» Source excerpt
It is interesting to note that Huxley considered the onset of eye trouble the most important single event in his life. This enforced isolation acted as a stimulant rather than a depressant - now more than he ever wanted to “see,” know, and understand everything. And he did not want to “see” only what was apparent, but also what was implied. The following comment of Huxley seems to summarize this point of view, “My ambition and pleasure are to understand, not to act.”
But it would be wrong to think that Huxley cut himself off from society in order to meditate and write. He and his wife (Maria Nys) traveled extensively and entertained frequently. They spent several years in Italy, had a cottage in France, visited India and Central America, and finally settled in California. He was at home with many of the leading authors and critics of his day - Siegfried Sassoon, Wyndham Lewis, the Sitwells, and Robert Graves. He worked with John Middleton Murry on the staff of the Athenaeum magazine, and his friendship with D. H. Lawrence and his wife Frieda has been widely publicized. Some of the tremendous influence that his studies, his travels, and his friendships had on his work will be alluded to later.

» Records to use
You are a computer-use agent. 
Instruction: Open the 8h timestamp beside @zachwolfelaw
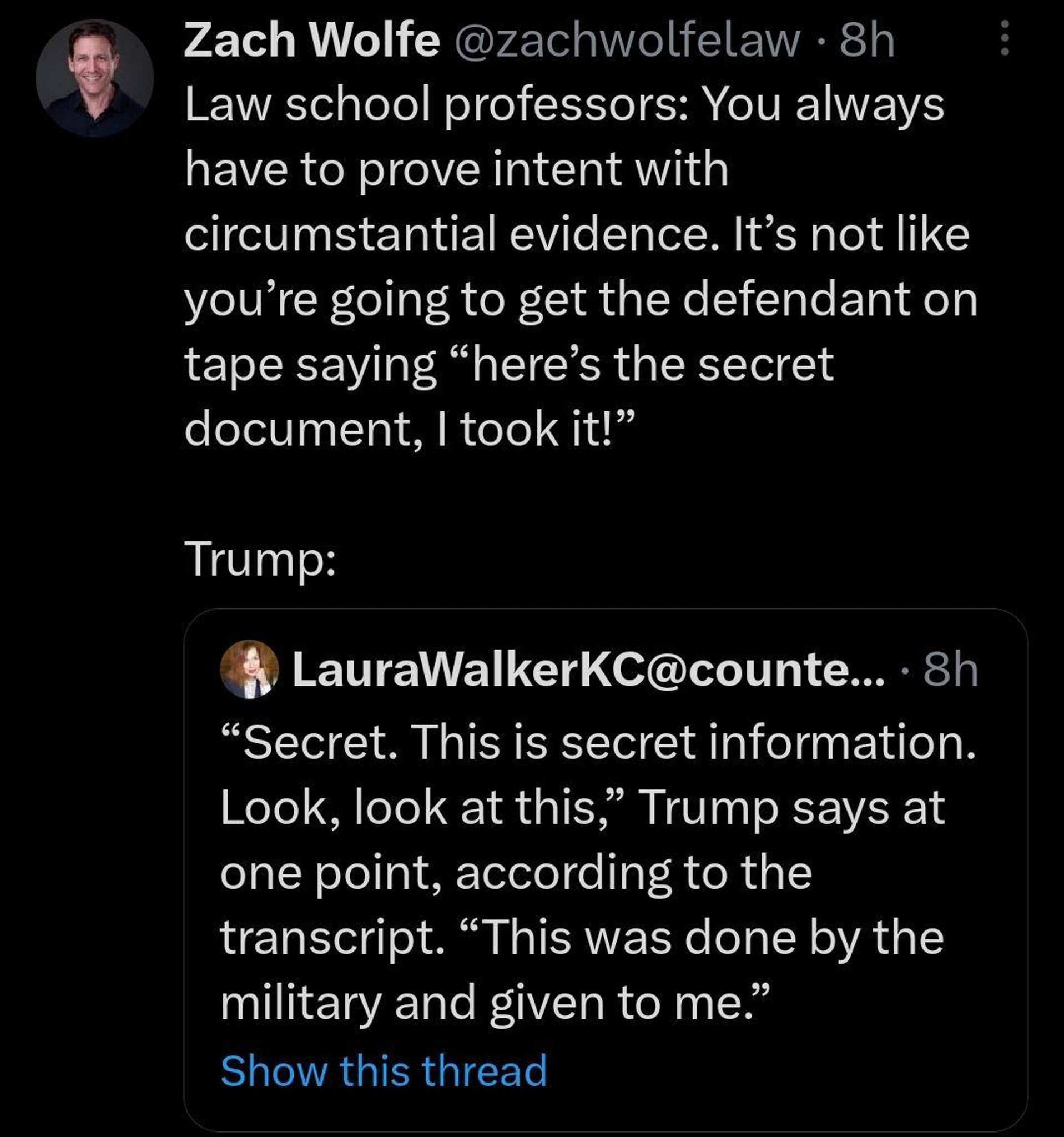click(x=868, y=41)
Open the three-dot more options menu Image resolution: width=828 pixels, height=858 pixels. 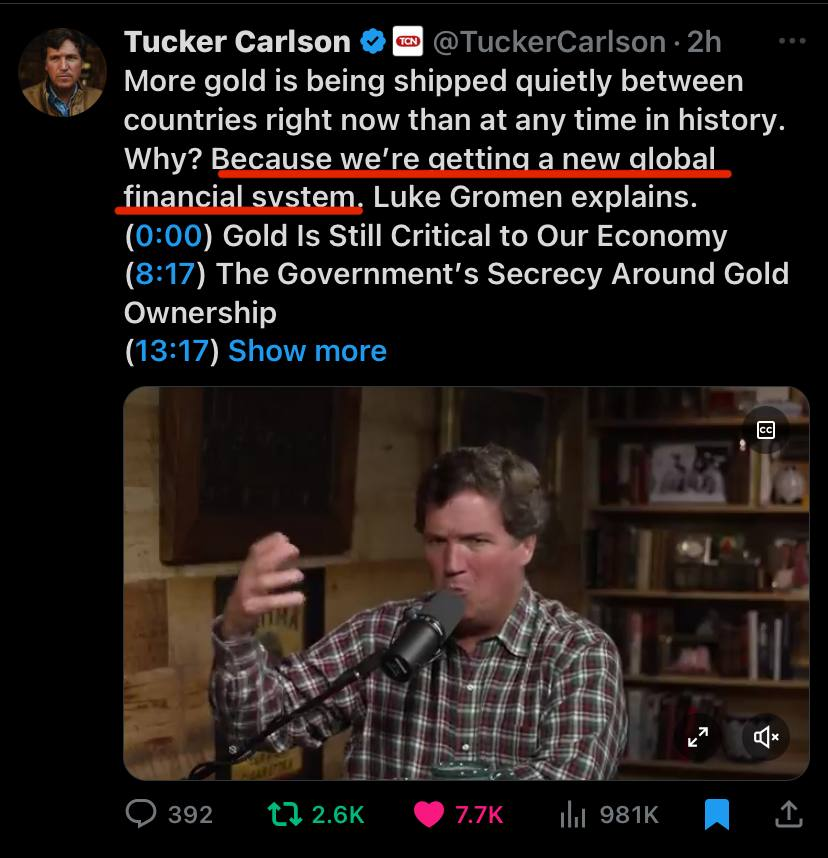tap(792, 40)
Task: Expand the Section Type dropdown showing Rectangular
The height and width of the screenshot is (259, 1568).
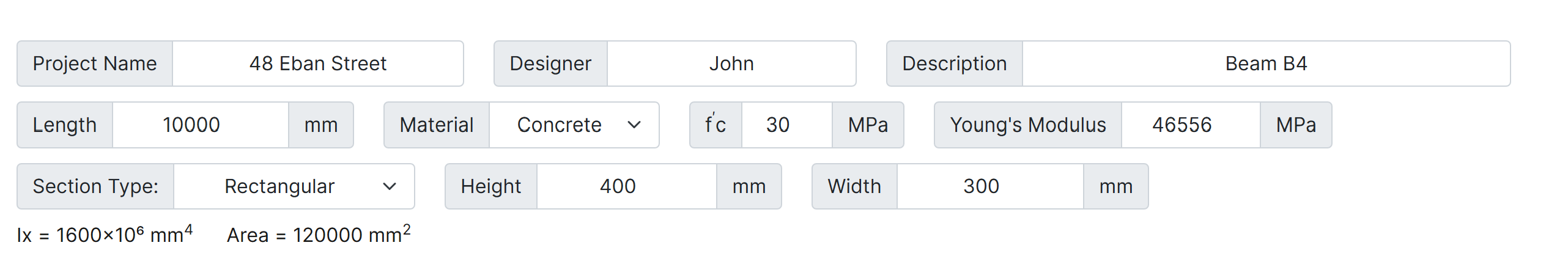Action: pos(294,186)
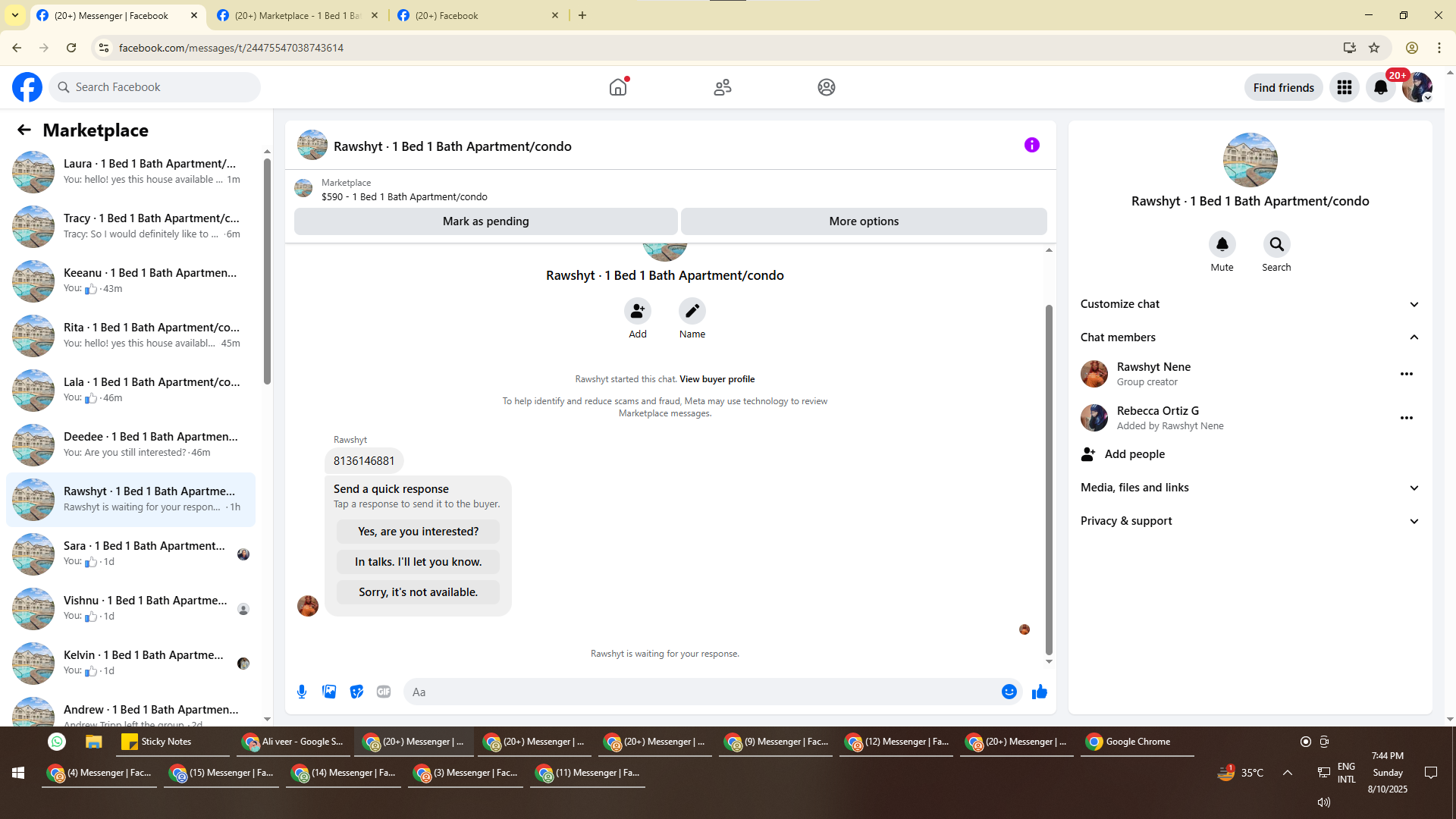
Task: Open the Facebook menu grid icon
Action: click(x=1344, y=87)
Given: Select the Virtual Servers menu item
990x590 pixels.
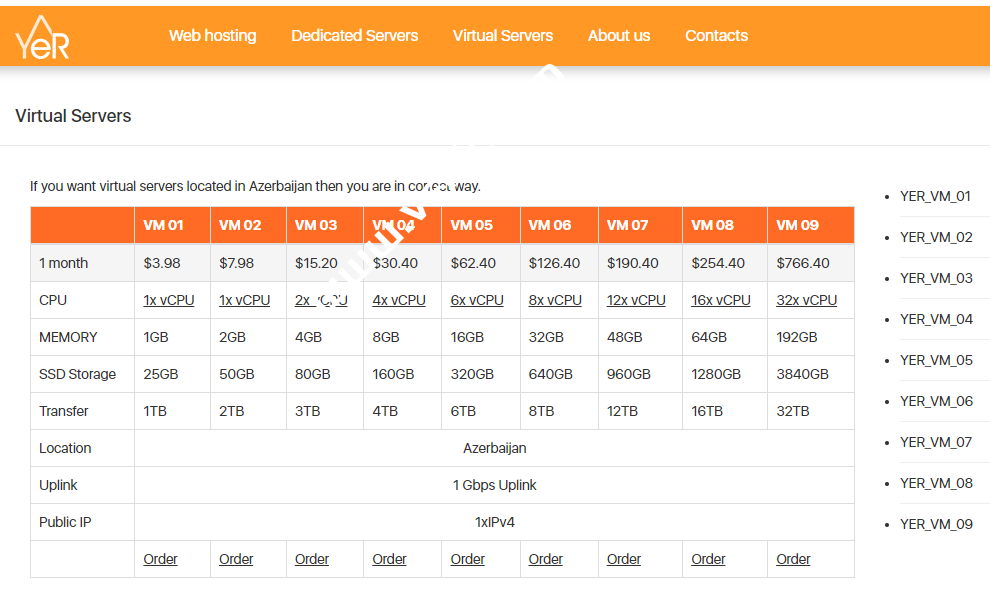Looking at the screenshot, I should point(503,36).
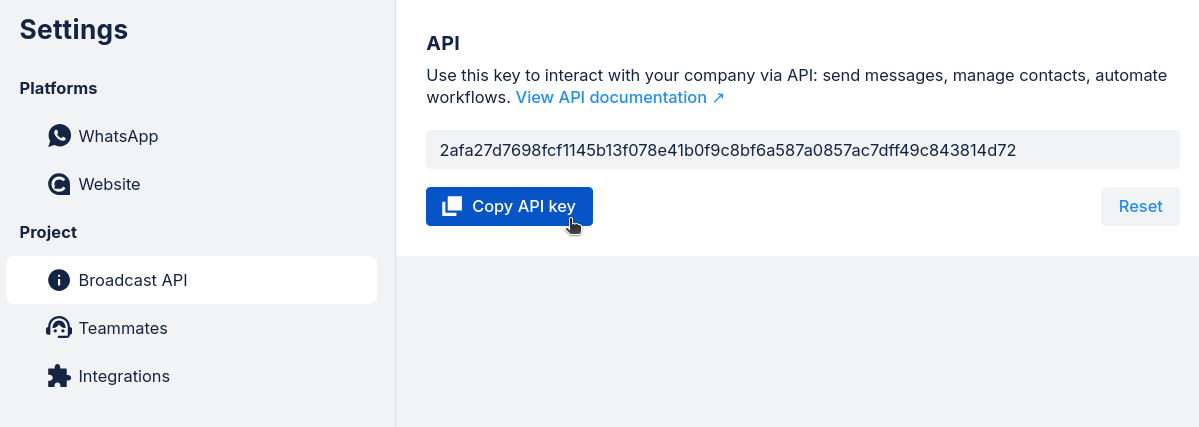
Task: Click the Integrations puzzle piece icon
Action: click(59, 376)
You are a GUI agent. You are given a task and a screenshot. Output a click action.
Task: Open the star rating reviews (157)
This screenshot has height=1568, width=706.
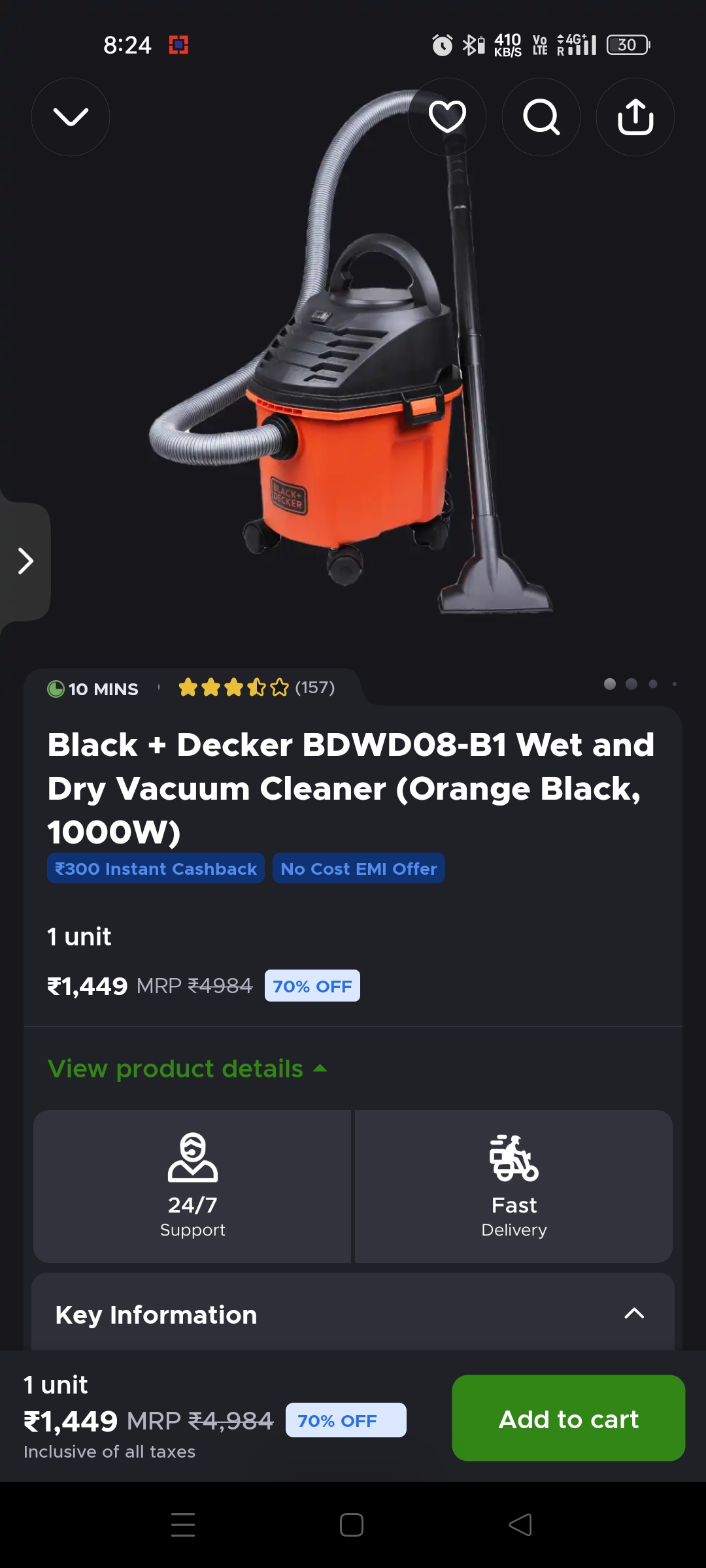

» Requirements
**a.** Turn the lines of the listing into a numbered list, starting with the line containing "Given: Select the Virtual Servers menu item" and going on through the end of the listing. Skip blank lines and leave out the pictures.
**b.** Carry on the passage about Huxley from the point where it stops.
The passage about Huxley and the listing have nothing to do with each other.

» Per-task outputs
**a.**
1. Given: Select the Virtual Servers menu item
2. 990x590 pixels.
3. Looking at the screenshot, I should point(503,36).
4. Task: Click the Integrations puzzle piece icon
5. Action: click(59, 376)
6. You are a GUI agent. You are given a task and a screenshot. Output a click action.
7. Task: Open the star rating reviews (157)
8. This screenshot has height=1568, width=706.

**b.**
Huxley published several volumes of poetry between 1916 and 1920, when he published Limbo, a collection of stories. In 1921 appeared his first novel, Crome Yellow, which established his reputation. At the same time he was writing articles, reviews, and essays for many periodicals. From the beginning of his literary career we can see his interest in fact and fiction - in poetry and prose. This compulsion to communicate - this desire to express his ideas and convictions on a variety of subjects and in a variety of ways - manifested itself until his death in 1963.
HUXLEY AS ESSAYIST
Huxley was a far greater essayist than he was novelist. Because he wanted to “say something,” to make his ideas known, to influence others, his novels often suffer because they are too didactic. Whole sections of his novels could be published as essays since he often makes particular characters spokesmen for his ideas. It was only in the essay that he was free to say without embellishment what he thought and why he thought it. Many of the themes and ideas Huxley develops and expands in his novels were also expressed in his essays.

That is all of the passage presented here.